# DATA LINES
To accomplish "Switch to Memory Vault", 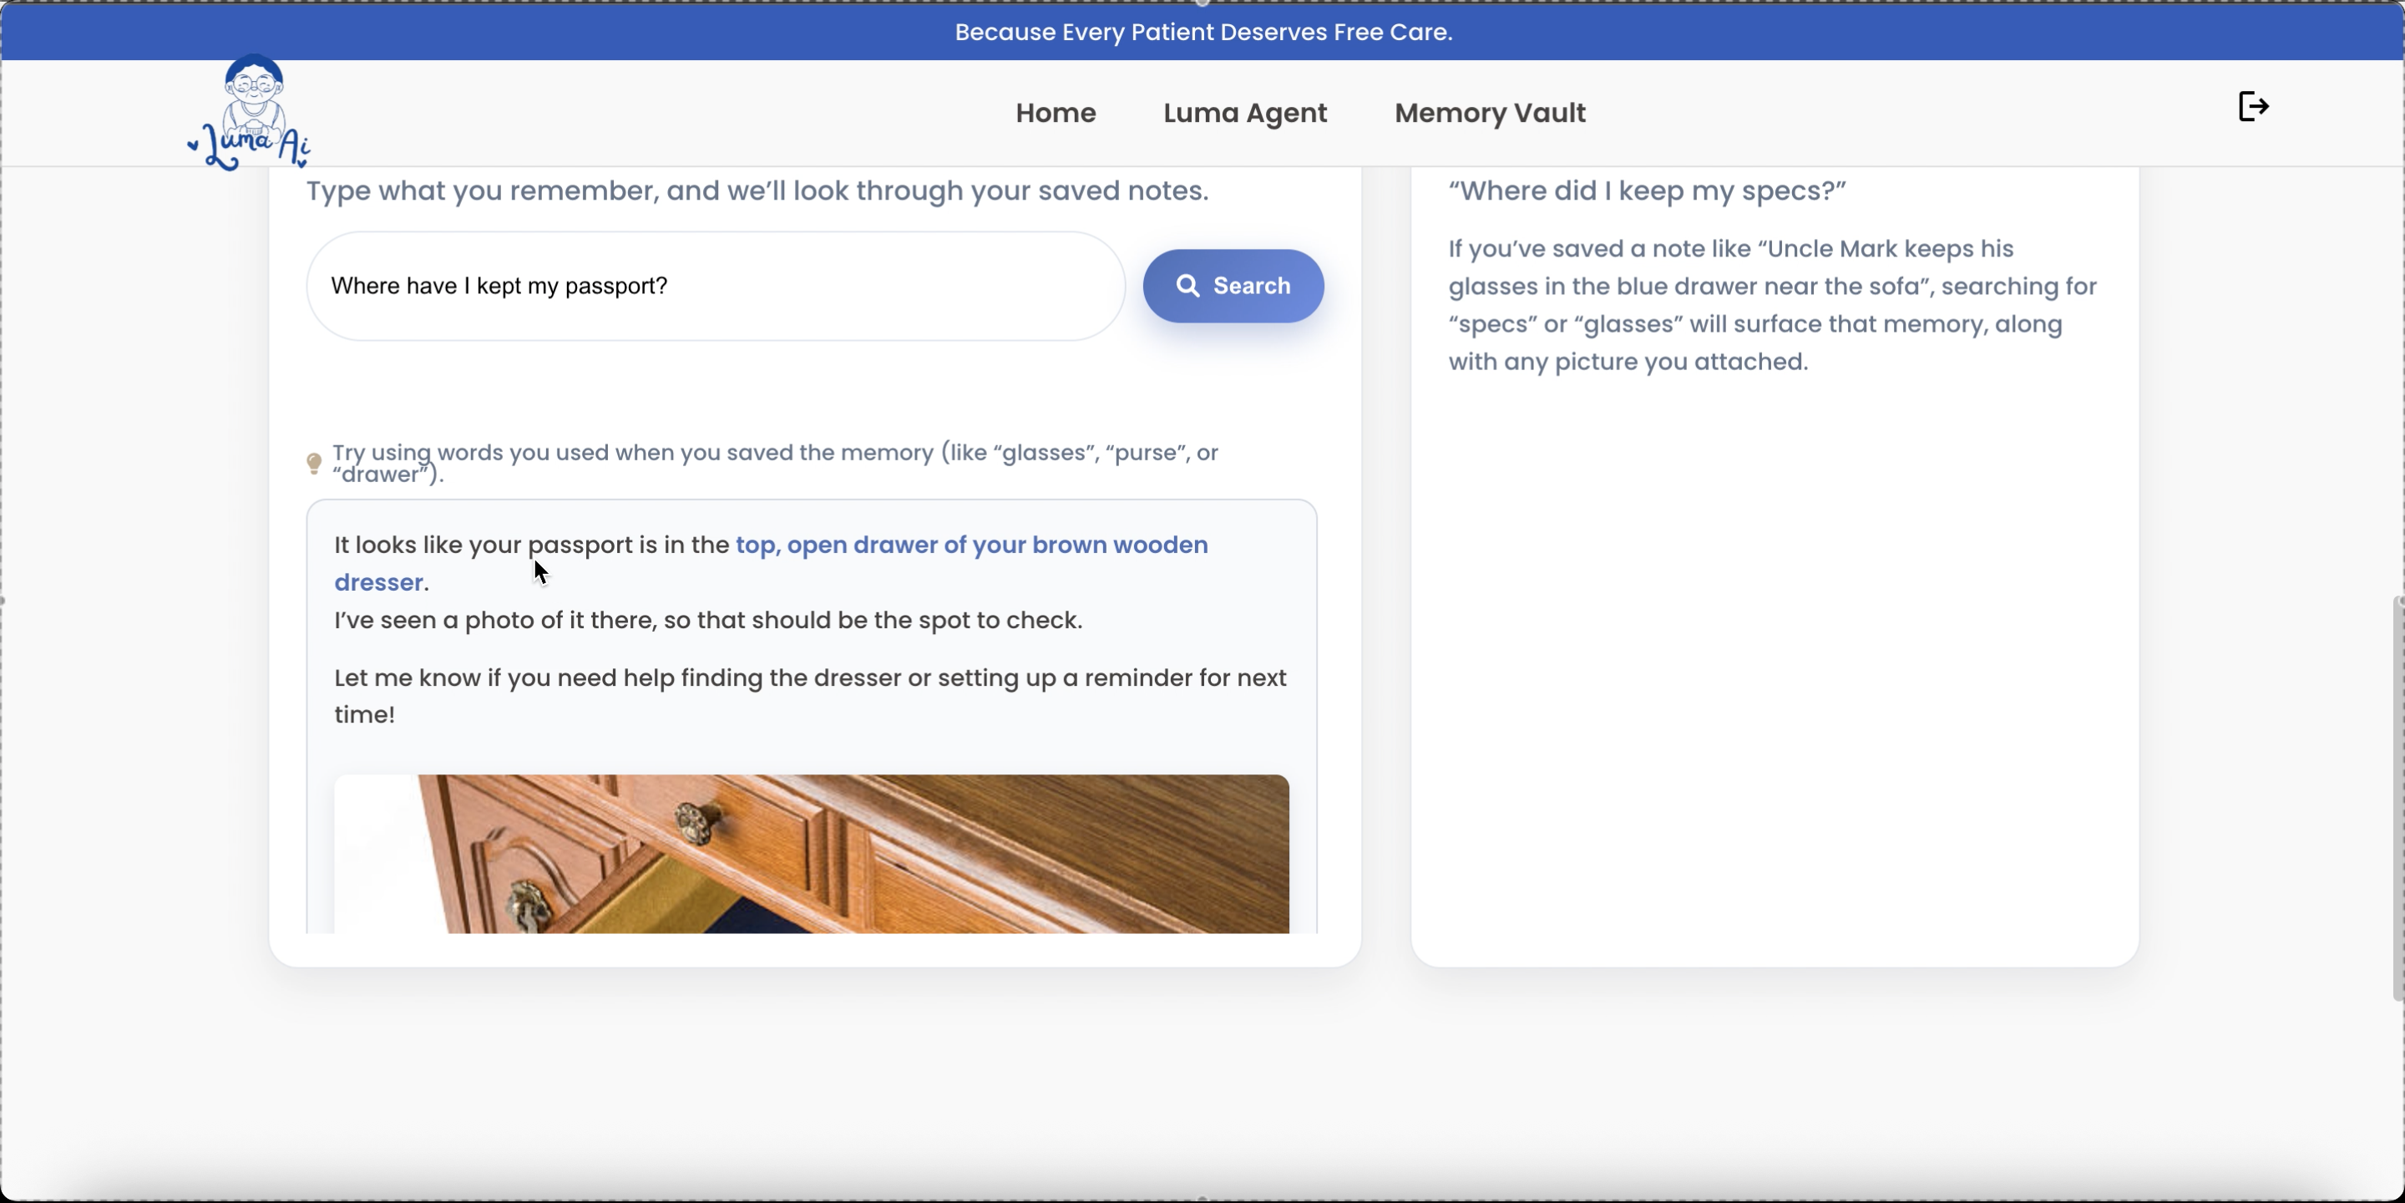I will [1489, 113].
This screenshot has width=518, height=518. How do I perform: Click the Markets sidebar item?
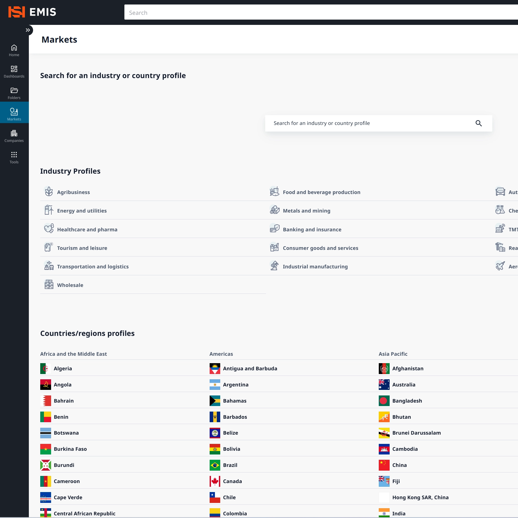(x=14, y=115)
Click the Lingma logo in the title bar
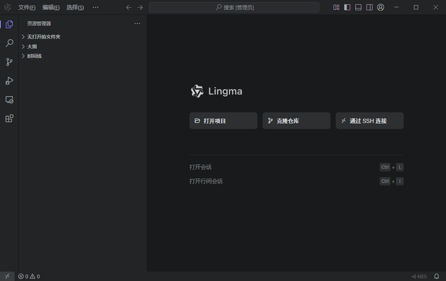446x281 pixels. [x=7, y=7]
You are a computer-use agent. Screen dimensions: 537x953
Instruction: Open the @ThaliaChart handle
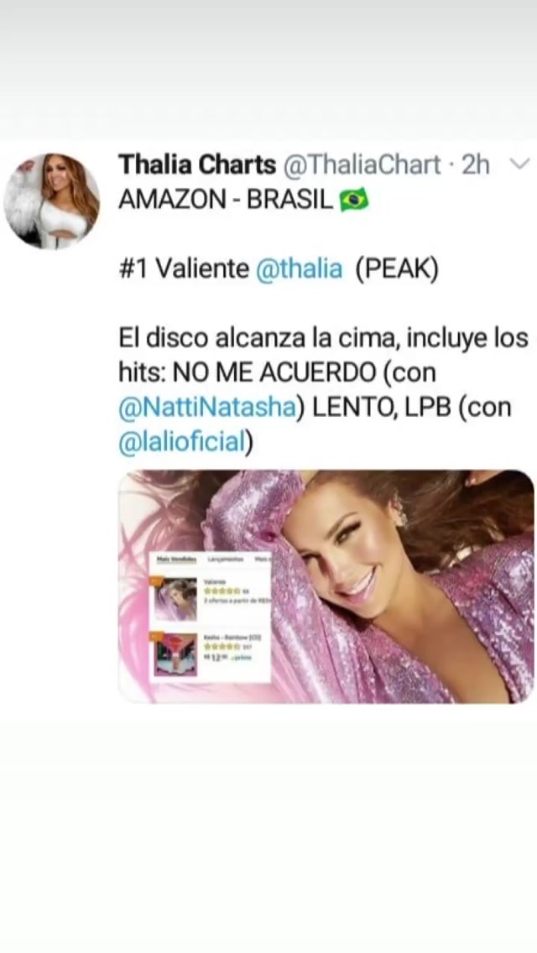click(362, 164)
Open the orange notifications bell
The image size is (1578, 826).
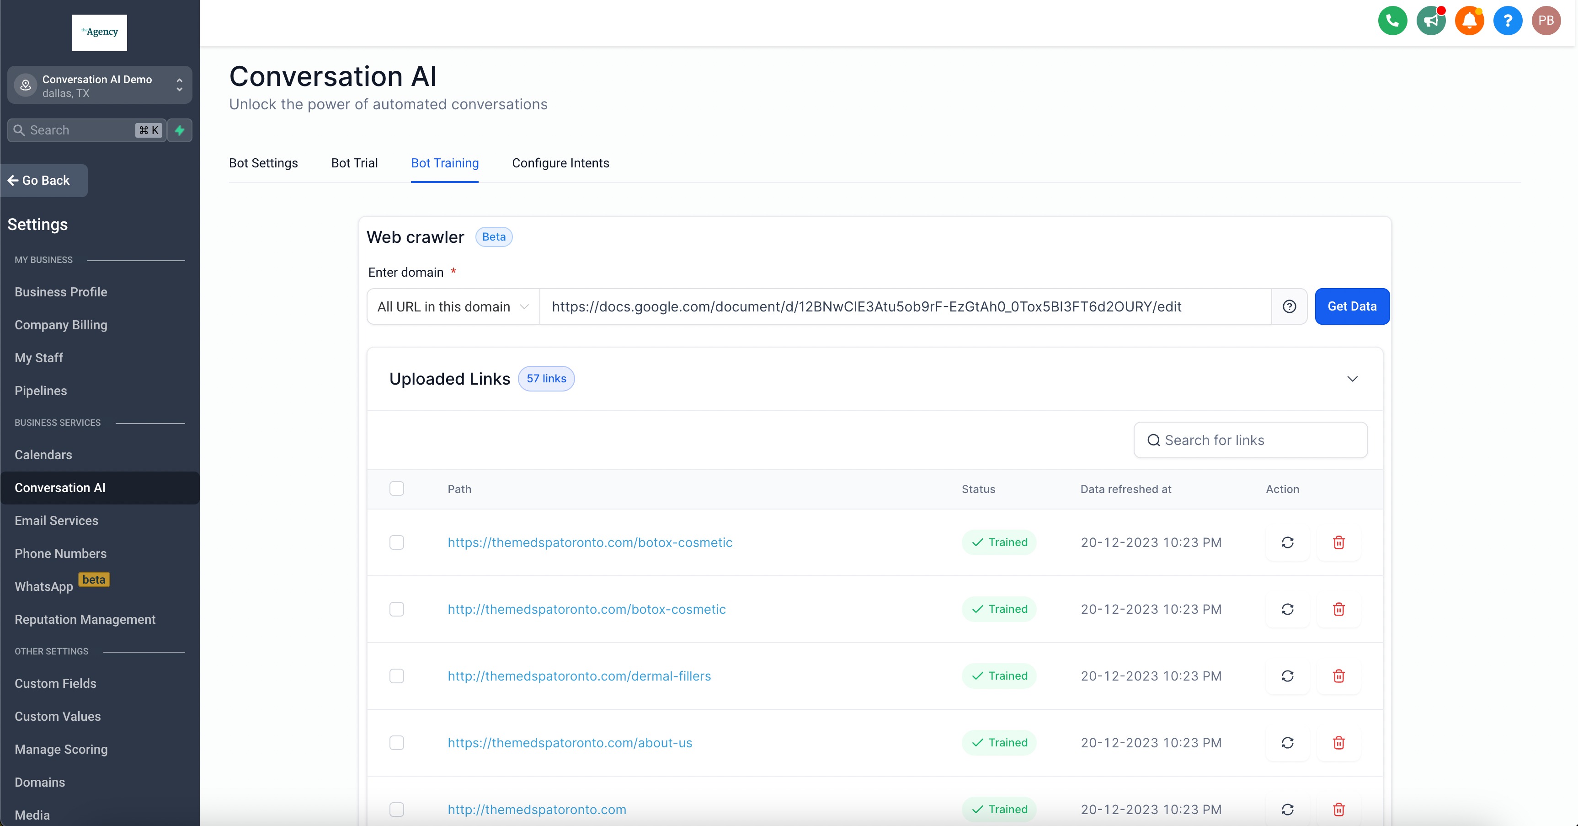[1469, 21]
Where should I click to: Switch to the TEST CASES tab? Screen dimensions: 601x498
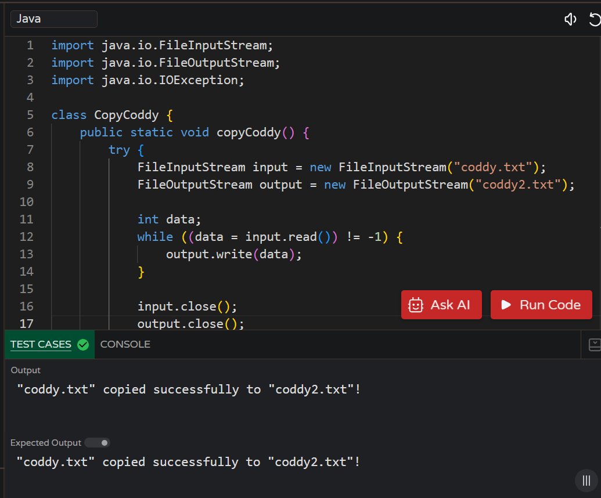point(41,344)
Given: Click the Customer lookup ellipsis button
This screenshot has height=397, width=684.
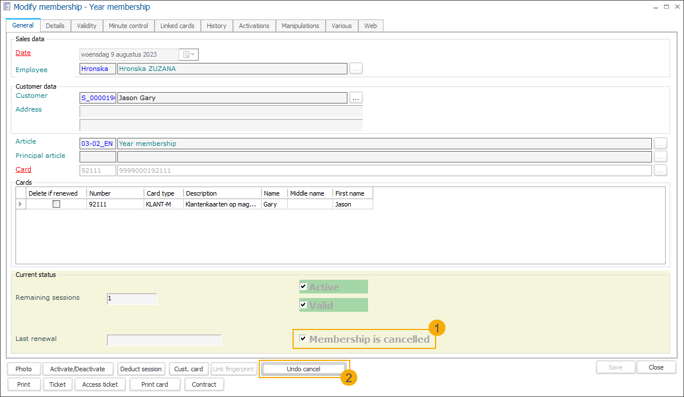Looking at the screenshot, I should (x=356, y=98).
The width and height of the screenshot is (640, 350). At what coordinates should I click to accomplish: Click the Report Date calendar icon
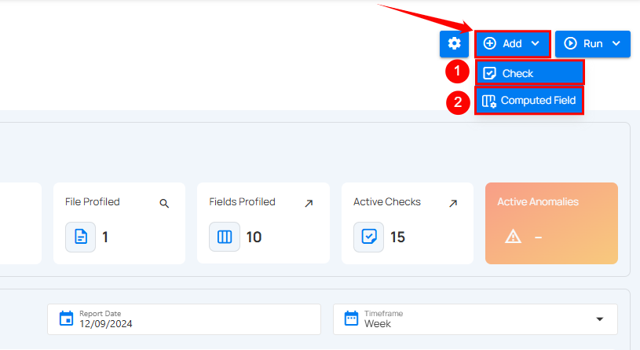click(67, 319)
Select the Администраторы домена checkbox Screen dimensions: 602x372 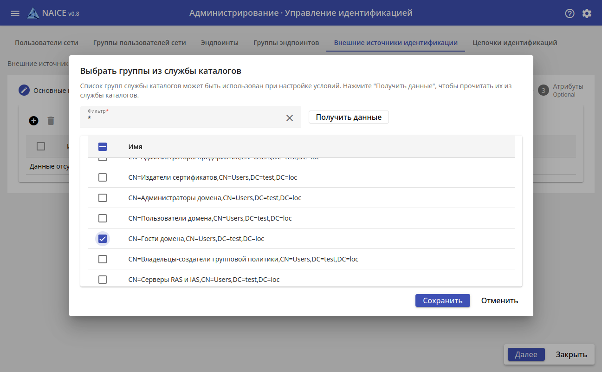[103, 198]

# WHAT THE EXERCISE ASKS
Output the records above again without any change, starting with the line that contains "Open the orange notifications bell" and going on through the line that contains "point(41,344)", with both of those lines included. Leave the pictures out of your answer.

# RESPONSE BELOW
Open the orange notifications bell
The image size is (1578, 826).
[1469, 21]
Where should I click to: Switch to the TEST CASES tab? Screen dimensions: 601x498
point(41,344)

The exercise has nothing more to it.